Mamma Mia Covers: Uncovering a $30,000+ Performance Revenue Leak
Mamma Mia Covers is a high-volume Shopify store generating over $413,000 in tracked monthly revenue. Like many successful merchants, they knew performance mattered, but they struggled to quantify exactly how much money was being left on the table due to slow-loading pages.
By integrating the Superspeed Sonar tracking script, they were able to pinpoint the exact revenue impact of their performance bottlenecks using real user data (RUM).
The Problem: The Hidden Revenue Leak
While the majority of their pages loaded fast (142,308 “Good” sessions), the Sonar dashboard revealed a significant chunk of users were experiencing sub-optimal load times.
Using the Revenue Leak Engine, Sonar calculated the financial cost of these poor experiences.

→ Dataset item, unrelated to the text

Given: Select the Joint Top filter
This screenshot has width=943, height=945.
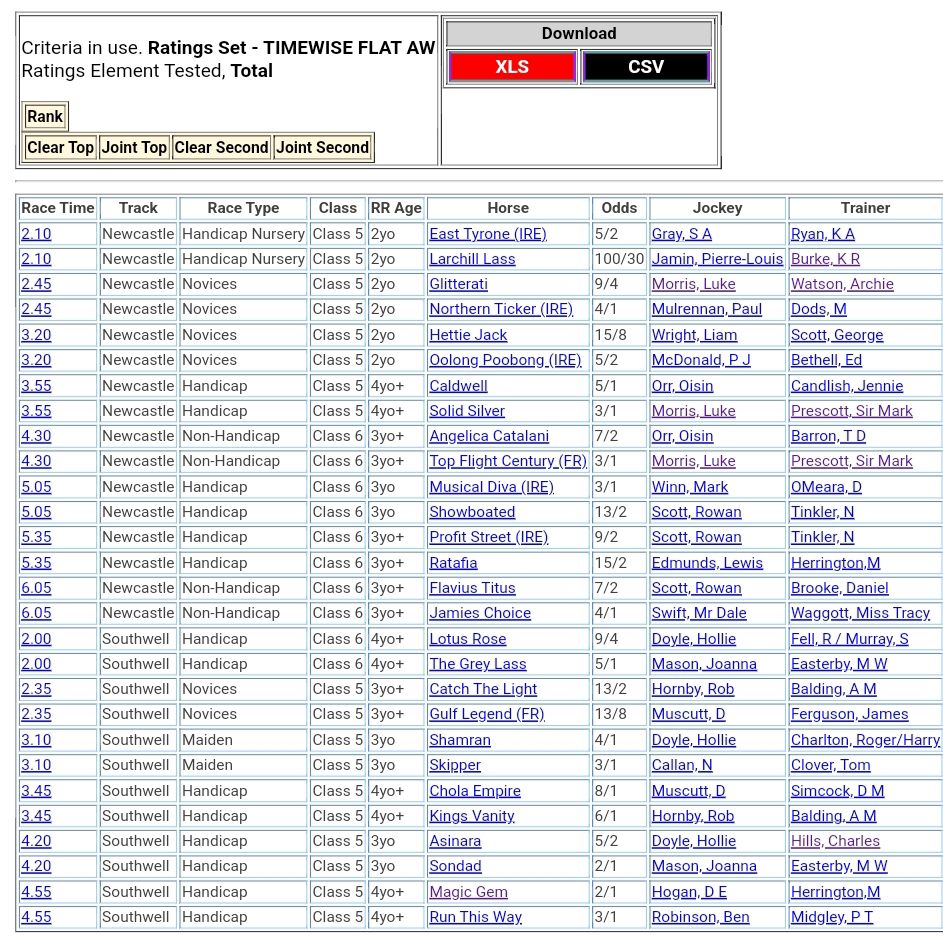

The baseline average value per session for a fast-loading page was $6.05. However, for users experiencing a “Poor” page load, the value per session plummeted to just $3.92.
The Data-Driven Projection
Sonar’s Projected Uplift model ran a theoretical scenario against their 118,489 monthly sessions: What if the Poor and Moderate sessions converted at the exact same rate as the Good ones?
The Result
Instead of blindly guessing which images to compress or which third-party apps to remove, the development team at Mamma Mia Covers now has a clear, dollar-value target: $30,000+.
By knowing exactly which templates and devices are causing the 21,000 “Poor” sessions, they can prioritize their development sprints based on actual MRR impact, not just arbitrary Lighthouse scores.